As regards the Treaty on Intellectual Property in Respect of Integrated Circuits, the TRIPS Agreement gives additional terms of protection for this subject matter, i.e. minimum protection for ten years, and provides for minimum penalties for infringements. Also, establishes the rights of holders of protected layout-designs, granting them the exclusive authority to reproduce, import, sell, and distribute the protected layout-designs or integrated circuits incorporating them. Addresses limitations, exceptions, and compulsory licensing, allowing members to permit certain uses of a protected layout-design without the right holder's authorization under specific conditions, such as for public non-commercial use or to remedy anti-competitive practices.
7. Protection of Undisclosed Information (Trade secrets)
Recognizing the commercial value of trade secrets and non patentable "know-how", TRIPS requires Members to develop national legislation to protect such information from being disclosed to, acquired by, or used by persons without the consent of the person who is lawfully in control of it, in a manner contrary to honest commercial practices. To be awarded protection, such information must be secret, have commercial value because it is secret, and have been subject to reasonable steps to keep it secret.
Likewise, these provisions are valid, under defined circumstances, for information submitted to governments (i.e. undisclosed tests or other data submitted as a condition of approving the marketing of pharmaceutical or agricultural chemical products), giving protection against unfair commercial use under Article 39, section 7 of Part II.
Also in Article 39(3) addresses the protection of data submitted to governments or governmental agencies, particularly in the context of obtaining marketing approval for pharmaceutical or agricultural chemical products. Members must protect such data against unfair commercial use and disclosure, except where necessary to protect the public or unless steps are taken to ensure the data is protected against unfair commercial use.
3.1 Slight differences and nuances on the TRIPS[12]

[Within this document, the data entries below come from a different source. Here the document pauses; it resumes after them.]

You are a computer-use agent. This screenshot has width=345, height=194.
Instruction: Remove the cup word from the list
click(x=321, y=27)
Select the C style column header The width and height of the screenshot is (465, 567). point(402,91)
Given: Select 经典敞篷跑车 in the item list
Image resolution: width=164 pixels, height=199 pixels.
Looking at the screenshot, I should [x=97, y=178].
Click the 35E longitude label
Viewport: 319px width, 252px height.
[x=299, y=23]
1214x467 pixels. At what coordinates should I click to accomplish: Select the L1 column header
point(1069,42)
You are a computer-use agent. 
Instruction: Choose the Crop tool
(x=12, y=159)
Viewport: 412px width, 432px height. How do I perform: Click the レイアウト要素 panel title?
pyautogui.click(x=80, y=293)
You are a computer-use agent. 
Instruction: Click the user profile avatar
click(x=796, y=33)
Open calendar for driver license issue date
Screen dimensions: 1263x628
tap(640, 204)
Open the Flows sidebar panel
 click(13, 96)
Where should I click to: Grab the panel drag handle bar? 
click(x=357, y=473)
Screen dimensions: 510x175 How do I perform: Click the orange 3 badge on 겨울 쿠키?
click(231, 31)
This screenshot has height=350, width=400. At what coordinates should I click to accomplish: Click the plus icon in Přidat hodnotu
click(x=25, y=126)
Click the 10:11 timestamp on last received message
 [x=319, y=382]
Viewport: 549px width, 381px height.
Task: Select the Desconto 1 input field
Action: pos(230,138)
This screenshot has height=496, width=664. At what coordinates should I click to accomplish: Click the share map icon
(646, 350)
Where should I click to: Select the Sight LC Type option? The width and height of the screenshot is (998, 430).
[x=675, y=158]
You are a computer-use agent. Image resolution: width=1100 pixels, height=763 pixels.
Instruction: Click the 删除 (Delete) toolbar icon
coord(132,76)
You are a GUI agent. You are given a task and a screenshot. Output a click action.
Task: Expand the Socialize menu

The changing face of the world today has precipitated a growing need to address the subject. Intellectual Property falls broadly into two categories: industrial property and copyright. Industrial property includes laws relating to patented inventions, trademarks and designs. Literary and artistic works fall under copyright law. These works may include poetry, drama, dance, novels, music, films, paintings, photographs, and other fine art and designs. Artists and their performances are included in copyright issues, whether this pertains to stage, screen, recordings, broadcasts or media programs.
Copyright law protects the expression of an idea and not the idea itself. There is no requirement for novelty or uniqueness as there is in patent law. The term „original‟ in the copyright law means that the work originated with the author. The things covered by copyright are such as literary creations, films, dramatic works, musical compositions, artistic creations, sound recordings, music. The things which may not be covered by copyright are such as ideas, recipes, names, titles or short phrases, works lacking originality e.g. the phone book, facts, scope of copyright and others. There are two kinds of rights: moral rights to protect personality of author, and economic rights to bring economic benefits.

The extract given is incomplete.